### Problem set
[A] In the abstract on autophagy in lysosomal storage diseases, translate the sentence "Autophagy acts as a cellular homeostatic pathway that is essential for organismal physiology." into French.
[B] Answer the following questions from the abstract on autophagy in lysosomal storage diseases.
(i) To which factors are the signaling pathways centered on the lysosome responsive?
(ii) What is the histopathological hallmark of lysosomal storage disorders?
(iii) How is pathology in these disorders generally characterized?

### Extract to read
Dysregulation of autophagy as a common mechanism in lysosomal storage diseases

Abstract

The lysosome plays a pivotal role between catabolic and anabolic processes as the nexus for signalling pathways responsive to a variety of factors, such as growth, nutrient availability, energetic status and cellular stressors. Lysosomes are also the terminal degradative organelles for autophagy through which macromolecules and damaged cellular components and organelles are degraded. Autophagy acts as a cellular homeostatic pathway that is essential for organismal physiology. Decline in autophagy during ageing or in many diseases, including late-onset forms of neurodegeneration is considered a major contributing factor to the pathology. Multiple lines of evidence indicate that impairment in autophagy is also a central mechanism underlying several lysosomal storage disorders (LSDs). LSDs are a class of rare, inherited disorders whose histopathological hallmark is the accumulation of undegraded materials in the lysosomes due to abnormal lysosomal function. Inefficient degradative capability of the lysosomes has negative impact on the flux through the autophagic pathway, and therefore dysregulated autophagy in LSDs is emerging as a relevant disease mechanism. Pathology in the LSDs is generally early-onset, severe and life-limiting but current therapies are limited or absent; recognizing common autophagy defects in the LSDs raises new possibilities for therapy. In this review, we describe the mechanisms by which LSDs occur, focusing on perturbations in the autophagy pathway and present the latest data supporting the development of novel therapeutic approaches related to the modulation of autophagy.

### Given entries
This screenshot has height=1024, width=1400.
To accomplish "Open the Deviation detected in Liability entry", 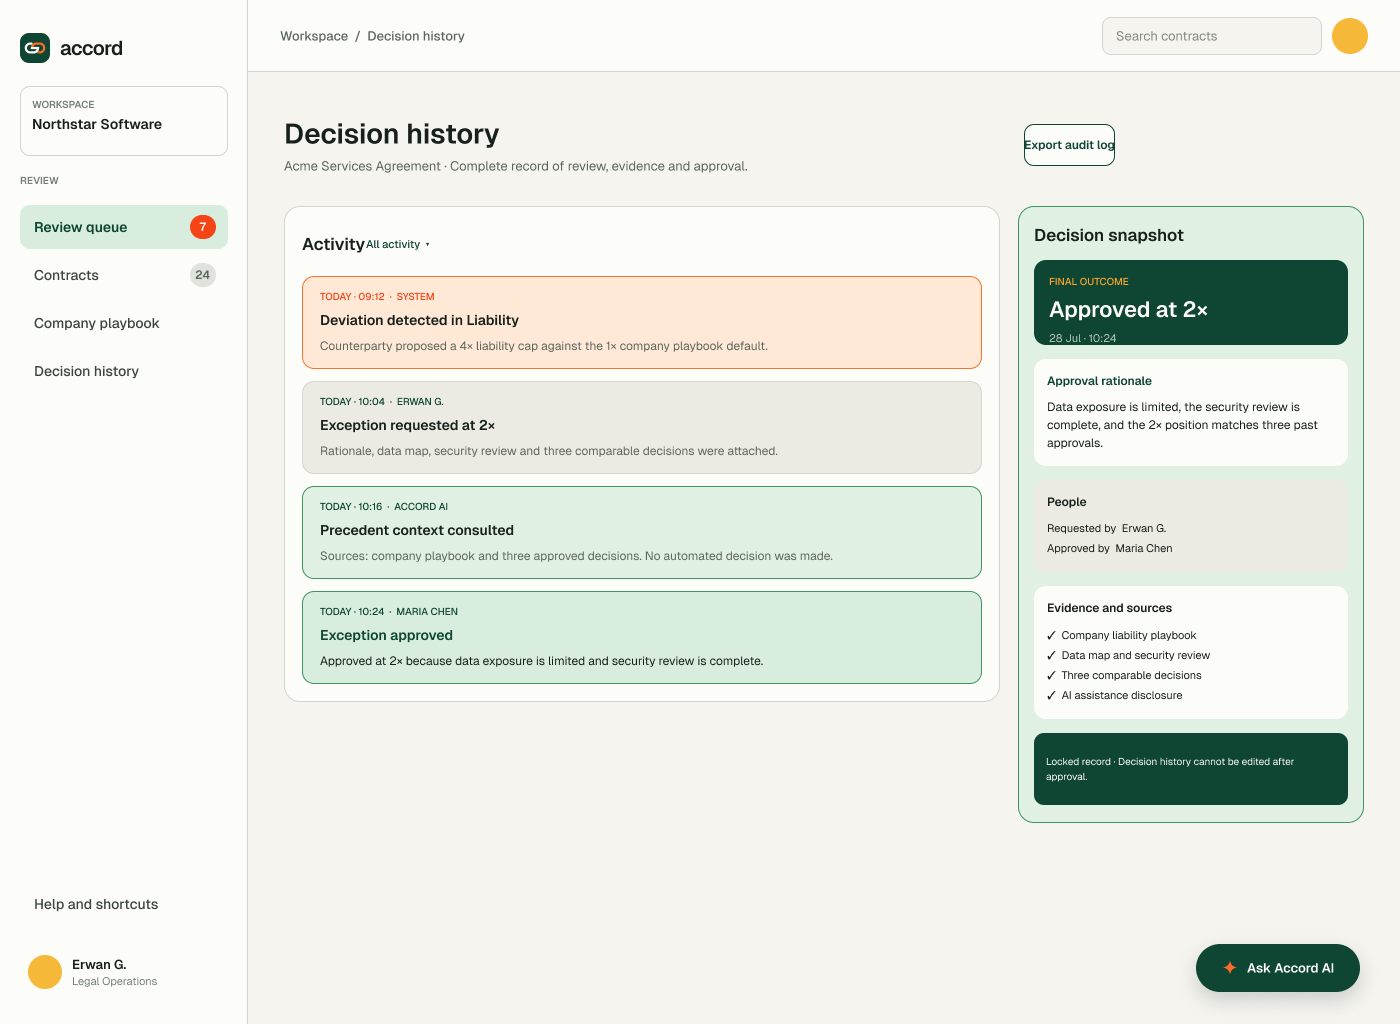I will pyautogui.click(x=642, y=322).
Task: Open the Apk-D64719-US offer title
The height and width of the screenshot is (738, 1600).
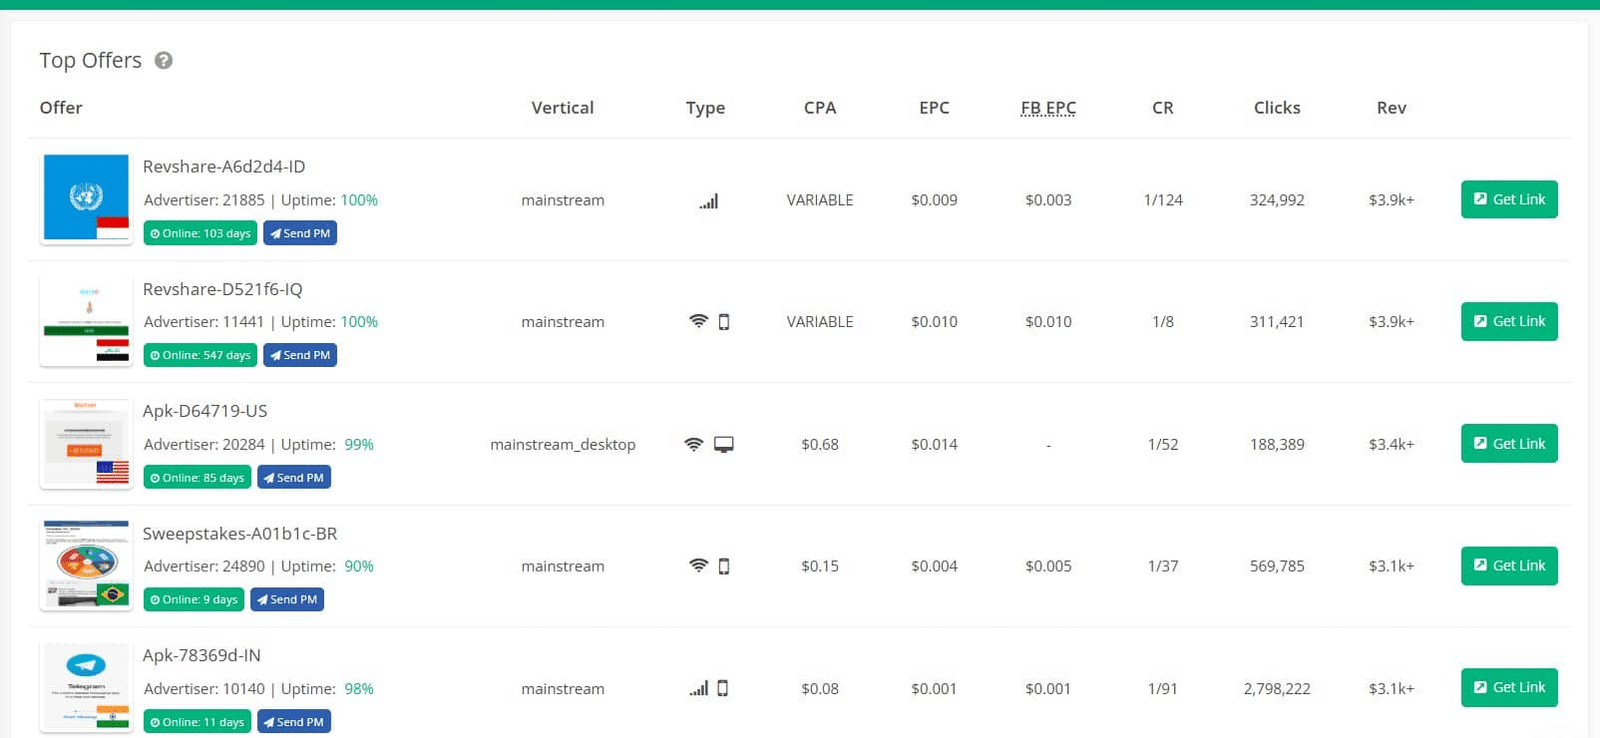Action: [205, 411]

### Answer section
[A] L'autophagie agit comme une voie homéostatique cellulaire essentielle à la physiologie de l'organisme.

[B]
(i) Growth, nutrient availability, energetic status and cellular stressors.
(ii) The accumulation of undegraded materials in the lysosomes due to abnormal lysosomal function.
(iii) It is generally early-onset, severe and life-limiting.